La fisonomía del crecimiento sectorial expone su mayor dinamismo en el bloque de minerales no metalíferos y rocas de aplicación, el cual registró una suba del 45,5% interanual en abril y un acumulado del 32,2% en el cuatrimestre. Este comportamiento disruptivo se explica de manera unívoca por la maduración de proyectos de carbonato de litio, cuyo beneficio físico mensual alcanzó un máximo de 11.466,1 toneladas, marcando una disparada del 60,4% en términos interanuales. A este salto de escala minera se le adiciona el comportamiento de las arenas de fractura y la extracción de sal, que escaló un 150,3% interanual, actuando como insumo crítico derivado para la cadena logística de estimulación hidráulica en la cuenca neuquina.
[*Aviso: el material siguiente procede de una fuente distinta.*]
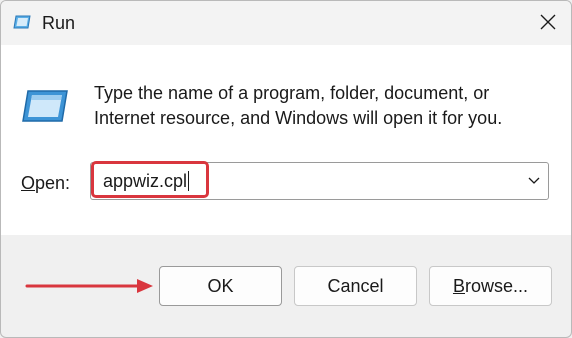  I want to click on run-app-icon, so click(22, 22).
La matriz de hidrocarburos líquidos ratifica esta bifurcación operativa. La extracción de petróleo crudo experimentó un avance general del 19,1% interanual en abril para consolidar un volumen de 4.215 miles de metros cúbicos, pero la composición molecular de la oferta denota una brecha insalvable. El crudo de origen no convencional escaló un 39,2% interanual para situarse en 2.915,3 miles de metros cúbicos, mientras que el crudo de cuencas convencionales profundizó su contracción secular con un retroceso del 10,0% mensual interanual, quedando relegado a 1.299,8 miles de metros cúbicos. Para la lectura de los planificadores económicos, esto demuestra que la eficiencia geológica marginal se ha desplazado definitivamente hacia los horizontes no convencionales, alterando las dinámicas de regalías provinciales y los flujos logísticos de exportación.
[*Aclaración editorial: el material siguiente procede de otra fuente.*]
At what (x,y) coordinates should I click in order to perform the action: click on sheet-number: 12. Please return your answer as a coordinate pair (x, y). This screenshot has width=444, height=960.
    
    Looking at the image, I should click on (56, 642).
Una tendencia idéntica se verificó en el mercado del gas natural, donde el incremento neto del 2,8% interanual en abril convive con un estancamiento cuatrimestral plano del 0,1%. Al interior del indicador, la extracción no convencional trepó un 12,2% (2.836,3 millones de metros cúbicos) frente al retroceso simétrico del 12,1% de las cuencas convencionales (1.382,0 millones de metros cúbicos). Finalmente, y a pesar de una recuperación del 12,5% interanual en minerales metalíferos traccionada por el complejo oro-plata, el informe del INDEC enciende una luz de alerta en los servicios de apoyo para la extracción de hidrocarburos, que cayeron un 19,8%. Este recorte en los servicios logísticos y de perforación tradicional refleja una optimización agresiva de los esquemas operativos y de contratación en boca de pozo, confirmando que la industria está produciendo mayores volúmenes netos con una menor huella de empleo directo e infraestructura asociada por unidad de barril equivalente extraído.